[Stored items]
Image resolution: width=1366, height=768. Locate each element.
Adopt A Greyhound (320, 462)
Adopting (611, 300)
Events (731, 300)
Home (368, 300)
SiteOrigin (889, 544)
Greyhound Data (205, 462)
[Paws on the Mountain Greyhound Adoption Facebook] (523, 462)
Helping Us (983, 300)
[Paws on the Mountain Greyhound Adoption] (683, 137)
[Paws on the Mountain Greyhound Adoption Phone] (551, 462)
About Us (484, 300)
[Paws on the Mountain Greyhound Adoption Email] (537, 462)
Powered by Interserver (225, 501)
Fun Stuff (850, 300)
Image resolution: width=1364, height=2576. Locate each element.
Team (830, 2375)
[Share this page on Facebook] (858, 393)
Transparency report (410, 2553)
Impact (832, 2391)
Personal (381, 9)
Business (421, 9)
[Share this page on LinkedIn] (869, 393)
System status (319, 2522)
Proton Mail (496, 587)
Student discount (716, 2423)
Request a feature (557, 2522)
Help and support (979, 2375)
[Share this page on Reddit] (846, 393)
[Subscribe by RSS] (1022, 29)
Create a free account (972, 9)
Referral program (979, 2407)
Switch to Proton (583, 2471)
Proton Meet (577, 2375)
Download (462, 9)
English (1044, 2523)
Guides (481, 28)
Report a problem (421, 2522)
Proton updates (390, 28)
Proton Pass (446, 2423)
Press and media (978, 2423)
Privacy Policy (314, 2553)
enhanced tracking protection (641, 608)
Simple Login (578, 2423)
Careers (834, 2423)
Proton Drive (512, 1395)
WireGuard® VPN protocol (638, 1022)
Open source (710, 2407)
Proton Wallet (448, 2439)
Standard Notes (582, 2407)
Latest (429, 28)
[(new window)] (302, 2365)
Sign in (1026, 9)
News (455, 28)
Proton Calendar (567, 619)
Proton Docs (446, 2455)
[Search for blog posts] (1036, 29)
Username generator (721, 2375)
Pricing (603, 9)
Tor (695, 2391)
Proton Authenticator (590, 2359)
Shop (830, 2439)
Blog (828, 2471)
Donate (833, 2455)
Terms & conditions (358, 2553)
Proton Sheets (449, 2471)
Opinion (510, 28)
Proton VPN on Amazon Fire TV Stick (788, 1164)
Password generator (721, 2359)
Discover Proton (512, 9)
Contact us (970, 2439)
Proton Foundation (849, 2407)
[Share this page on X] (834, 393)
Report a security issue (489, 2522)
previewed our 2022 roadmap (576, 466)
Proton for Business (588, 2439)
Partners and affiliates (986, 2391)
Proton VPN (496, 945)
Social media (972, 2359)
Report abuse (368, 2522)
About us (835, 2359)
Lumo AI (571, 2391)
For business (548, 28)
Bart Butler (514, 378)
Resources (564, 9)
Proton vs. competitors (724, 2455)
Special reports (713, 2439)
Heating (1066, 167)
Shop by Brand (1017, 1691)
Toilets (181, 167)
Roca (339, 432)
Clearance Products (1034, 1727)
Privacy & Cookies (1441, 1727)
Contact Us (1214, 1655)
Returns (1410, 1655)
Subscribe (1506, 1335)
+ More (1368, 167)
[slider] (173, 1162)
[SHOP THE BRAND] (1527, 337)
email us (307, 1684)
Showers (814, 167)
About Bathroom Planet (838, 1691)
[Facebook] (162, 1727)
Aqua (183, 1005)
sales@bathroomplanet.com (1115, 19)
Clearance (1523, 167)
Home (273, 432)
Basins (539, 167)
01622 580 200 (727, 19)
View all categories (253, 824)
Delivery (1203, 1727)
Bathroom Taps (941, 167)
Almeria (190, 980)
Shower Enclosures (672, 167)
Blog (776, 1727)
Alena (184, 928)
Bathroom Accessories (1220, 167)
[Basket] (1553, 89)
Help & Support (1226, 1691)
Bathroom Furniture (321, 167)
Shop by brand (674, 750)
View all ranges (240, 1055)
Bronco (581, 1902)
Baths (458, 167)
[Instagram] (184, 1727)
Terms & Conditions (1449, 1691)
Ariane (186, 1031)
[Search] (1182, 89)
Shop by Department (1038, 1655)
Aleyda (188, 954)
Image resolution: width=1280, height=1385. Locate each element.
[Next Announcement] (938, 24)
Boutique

▶ To do:
To complete this exercise, set down every line above exactly once more.

▶ Reply to the task:
Image resolution: width=1366, height=768. Locate each element.
Adopt A Greyhound (320, 462)
Adopting (611, 300)
Events (731, 300)
Home (368, 300)
SiteOrigin (889, 544)
Greyhound Data (205, 462)
[Paws on the Mountain Greyhound Adoption Facebook] (523, 462)
Helping Us (983, 300)
[Paws on the Mountain Greyhound Adoption] (683, 137)
[Paws on the Mountain Greyhound Adoption Phone] (551, 462)
About Us (484, 300)
[Paws on the Mountain Greyhound Adoption Email] (537, 462)
Powered by Interserver (225, 501)
Fun Stuff (850, 300)
Image resolution: width=1364, height=2576. Locate each element.
Team (830, 2375)
[Share this page on Facebook] (858, 393)
Transparency report (410, 2553)
Impact (832, 2391)
Personal (381, 9)
Business (421, 9)
[Share this page on LinkedIn] (869, 393)
System status (319, 2522)
Proton Mail (496, 587)
Student discount (716, 2423)
Request a feature (557, 2522)
Help and support (979, 2375)
[Share this page on Reddit] (846, 393)
[Subscribe by RSS] (1022, 29)
Create a free account (972, 9)
Referral program (979, 2407)
Switch to Proton (583, 2471)
Proton Meet (577, 2375)
Download (462, 9)
English (1044, 2523)
Guides (481, 28)
Report a problem (421, 2522)
Proton updates (390, 28)
Proton Pass (446, 2423)
Press and media (978, 2423)
Privacy Policy (314, 2553)
enhanced tracking protection (641, 608)
Simple Login (578, 2423)
Careers (834, 2423)
Proton Drive (512, 1395)
WireGuard® VPN protocol (638, 1022)
Open source (710, 2407)
Proton Wallet (448, 2439)
Standard Notes (582, 2407)
Latest (429, 28)
[(new window)] (302, 2365)
Sign in (1026, 9)
News (455, 28)
Proton Calendar (567, 619)
Proton Docs (446, 2455)
[Search for blog posts] (1036, 29)
Username generator (721, 2375)
Pricing (603, 9)
Tor (695, 2391)
Proton Authenticator (590, 2359)
Shop (830, 2439)
Blog (828, 2471)
Donate (833, 2455)
Terms & conditions (358, 2553)
Proton Sheets (449, 2471)
Opinion (510, 28)
Proton VPN on Amazon Fire TV Stick (788, 1164)
Password generator (721, 2359)
Discover Proton (512, 9)
Contact us (970, 2439)
Proton Foundation (849, 2407)
[Share this page on X] (834, 393)
Report a security issue (489, 2522)
previewed our 2022 roadmap (576, 466)
Proton for Business (588, 2439)
Partners and affiliates (986, 2391)
Proton VPN (496, 945)
Social media (972, 2359)
Report abuse (368, 2522)
About us (835, 2359)
Lumo AI (571, 2391)
For business (548, 28)
Bart Butler (514, 378)
Resources (564, 9)
Proton vs. competitors (724, 2455)
Special reports (713, 2439)
Heating (1066, 167)
Shop by Brand (1017, 1691)
Toilets (181, 167)
Roca (339, 432)
Clearance Products (1034, 1727)
Privacy & Cookies (1441, 1727)
Contact Us (1214, 1655)
Returns (1410, 1655)
Subscribe (1506, 1335)
+ More (1368, 167)
[slider] (173, 1162)
[SHOP THE BRAND] (1527, 337)
email us (307, 1684)
Showers (814, 167)
About Bathroom Planet (838, 1691)
[Facebook] (162, 1727)
Aqua (183, 1005)
sales@bathroomplanet.com (1115, 19)
Clearance (1523, 167)
Home (273, 432)
Basins (539, 167)
01622 580 200 (727, 19)
View all categories (253, 824)
Delivery (1203, 1727)
Bathroom Taps (941, 167)
Almeria (190, 980)
Shower Enclosures (672, 167)
Blog (776, 1727)
Alena (184, 928)
Bathroom Accessories (1220, 167)
[Basket] (1553, 89)
Help & Support (1226, 1691)
Bathroom Furniture (321, 167)
Shop by brand (674, 750)
View all ranges (240, 1055)
Bronco (581, 1902)
Baths (458, 167)
[Instagram] (184, 1727)
Terms & Conditions (1449, 1691)
Ariane (186, 1031)
[Search] (1182, 89)
Shop by Department (1038, 1655)
Aleyda (188, 954)
Image resolution: width=1280, height=1385. Locate each element.
[Next Announcement] (938, 24)
Boutique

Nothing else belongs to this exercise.